Edit the records below so that each "compass" reads "direction marker", keeping every other line the same.

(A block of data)

......

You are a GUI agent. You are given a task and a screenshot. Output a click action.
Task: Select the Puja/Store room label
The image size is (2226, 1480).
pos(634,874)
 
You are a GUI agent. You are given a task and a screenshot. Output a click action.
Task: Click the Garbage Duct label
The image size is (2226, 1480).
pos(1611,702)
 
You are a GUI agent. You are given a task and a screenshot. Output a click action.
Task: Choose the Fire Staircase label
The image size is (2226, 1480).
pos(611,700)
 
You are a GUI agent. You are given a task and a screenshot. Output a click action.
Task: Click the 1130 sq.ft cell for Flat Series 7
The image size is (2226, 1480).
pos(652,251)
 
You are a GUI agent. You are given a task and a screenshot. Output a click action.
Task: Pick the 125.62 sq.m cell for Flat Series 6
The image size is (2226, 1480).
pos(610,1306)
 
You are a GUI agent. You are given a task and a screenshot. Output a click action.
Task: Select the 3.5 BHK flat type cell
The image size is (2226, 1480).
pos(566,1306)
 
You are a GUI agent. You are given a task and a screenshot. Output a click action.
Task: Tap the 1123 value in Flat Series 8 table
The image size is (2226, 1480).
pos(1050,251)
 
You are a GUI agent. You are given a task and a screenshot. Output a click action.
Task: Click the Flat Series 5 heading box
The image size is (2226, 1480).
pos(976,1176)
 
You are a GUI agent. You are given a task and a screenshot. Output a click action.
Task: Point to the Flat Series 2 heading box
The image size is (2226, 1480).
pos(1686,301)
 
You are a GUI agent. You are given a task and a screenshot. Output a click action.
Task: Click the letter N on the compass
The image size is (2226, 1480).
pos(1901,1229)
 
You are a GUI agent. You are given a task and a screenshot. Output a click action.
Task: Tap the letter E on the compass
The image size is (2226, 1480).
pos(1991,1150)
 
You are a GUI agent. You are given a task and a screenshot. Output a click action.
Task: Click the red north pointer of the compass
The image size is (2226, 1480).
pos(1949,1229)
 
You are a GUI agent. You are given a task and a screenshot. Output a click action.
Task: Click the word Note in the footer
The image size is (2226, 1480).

......

--- Task output ---
You are a GUI agent. You are given a task and a screenshot. Output a click action.
Task: Select the Puja/Store room label
The image size is (2226, 1480).
pos(634,874)
 
You are a GUI agent. You are given a task and a screenshot. Output a click action.
Task: Click the Garbage Duct label
The image size is (2226, 1480).
pos(1611,702)
 
You are a GUI agent. You are given a task and a screenshot. Output a click action.
Task: Choose the Fire Staircase label
The image size is (2226, 1480).
pos(611,700)
 
You are a GUI agent. You are given a task and a screenshot. Output a click action.
Task: Click the 1130 sq.ft cell for Flat Series 7
The image size is (2226, 1480).
pos(652,251)
 
You are a GUI agent. You are given a task and a screenshot. Output a click action.
Task: Pick the 125.62 sq.m cell for Flat Series 6
The image size is (2226, 1480).
pos(610,1306)
 
You are a GUI agent. You are given a task and a screenshot. Output a click action.
Task: Select the 3.5 BHK flat type cell
The image size is (2226, 1480).
pos(566,1306)
 
You are a GUI agent. You are given a task and a screenshot. Output a click action.
Task: Tap the 1123 value in Flat Series 8 table
The image size is (2226, 1480).
pos(1050,251)
 
You are a GUI agent. You are given a task and a screenshot. Output a click action.
Task: Click the Flat Series 5 heading box
The image size is (2226, 1480).
pos(976,1176)
 
You are a GUI agent. You are given a task and a screenshot. Output a click action.
Task: Point to the Flat Series 2 heading box
The image size is (2226, 1480).
pos(1686,301)
 
You are a GUI agent. You are given a task and a screenshot. Output a click action.
Task: Click the letter N on the direction marker
The image size is (2226, 1480).
pos(1901,1229)
 
You are a GUI agent. You are given a task and a screenshot. Output a click action.
Task: Tap the letter E on the direction marker
The image size is (2226, 1480).
pos(1991,1150)
 
You are a GUI agent. You are given a task and a screenshot. Output a click action.
Task: Click the red north pointer of the direction marker
The image size is (2226, 1480).
pos(1949,1229)
 
You are a GUI agent. You are given a task and a screenshot. Output a click action.
Task: Click the word Note in the footer
The image size is (2226, 1480).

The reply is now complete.